Pathophysiological and neurochemical mechanisms of postoperative nausea and vomiting.

Autor: Horn CC; Biobehavioral Medicine in Oncology Program, University of Pittsburgh Cancer Institute, Pittsburgh, PA, USA; Department of Medicine, Division of Gastroenterology, Hepatology, and Nutrition, University of Pittsburgh School of Medicine, Pittsburgh, PA, USA; Department of Anesthesiology, University of Pittsburgh School of Medicine, Pittsburgh, PA, USA; Center for Neuroscience, University of Pittsburgh, Pittsburgh, PA, USA. Electronic address: chorn@pitt.edu., Wallisch WJ; Department of Anesthesiology, University of Pittsburgh School of Medicine, Pittsburgh, PA, USA., Homanics GE; Department of Anesthesiology, University of Pittsburgh School of Medicine, Pittsburgh, PA, USA; Department of Pharmacology and Chemical Biology, University of Pittsburgh School of Medicine, PA, USA; Center for Neuroscience, University of Pittsburgh, Pittsburgh, PA, USA., Williams JP; Department of Anesthesiology, University of Pittsburgh School of Medicine, Pittsburgh, PA, USA.
Jazyk: angličtina
Zdroj: European journal of pharmacology [Eur J Pharmacol] 2014 Jan 05; Vol. 722, pp. 55-66. Date of Electronic Publication: 2013 Oct 26.

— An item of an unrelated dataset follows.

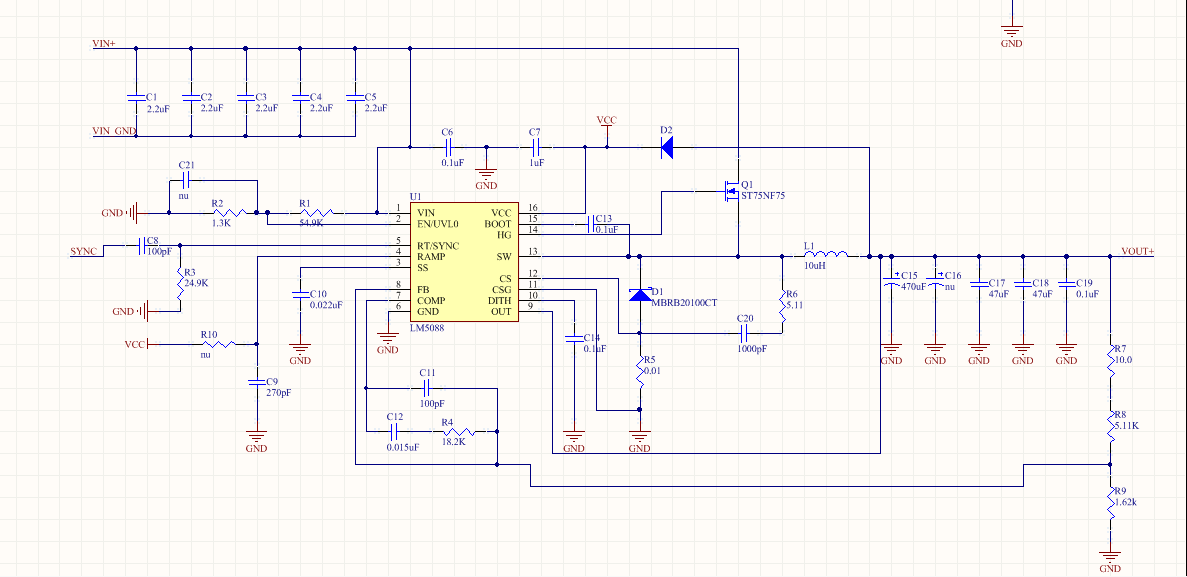Select capacitor C15 470uF symbol
The width and height of the screenshot is (1187, 577).
(892, 284)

DOI: 10.1016/j.ejphar.2013.10.037
Abstrakt: Clinical research shows that postoperative nausea and vomiting (PONV) is caused primarily by the use of inhalational anesthesia and opioid analgesics. PONV is also increased by several risk predictors, including a young age, female sex, lack of smoking, and a history of motion sickness. Genetic studies are beginning to shed light on the variability in patient experiences of PONV by assessing polymorphisms of gene targets known to play roles in emesis (serotonin type 3, 5-HT3; opioid; muscarinic; and dopamine type 2, D2, receptors) and the metabolism of antiemetic drugs (e.g., ondansetron). Significant numbers of clinical trials have produced valuable information on pharmacological targets important for controlling PONV (e.g., 5-HT3 and D2), leading to the current multi-modal approach to inhibit multiple sites in this complex neural system. Despite these significant advances, there is still a lack of fundamental knowledge of the mechanisms that drive the hindbrain central pattern generator (emesis) and forebrain pathways (nausea) that produce PONV, particularly the responses to inhalational anesthesia. This gap in knowledge has limited the development of novel effective therapies of PONV. The current review presents the state of knowledge on the biological mechanisms responsible for PONV, summarizing both preclinical and clinical evidence. Finally, potential ways to advance the research of PONV and more recent developments on the study of postdischarge nausea and vomiting (PDNV) are discussed.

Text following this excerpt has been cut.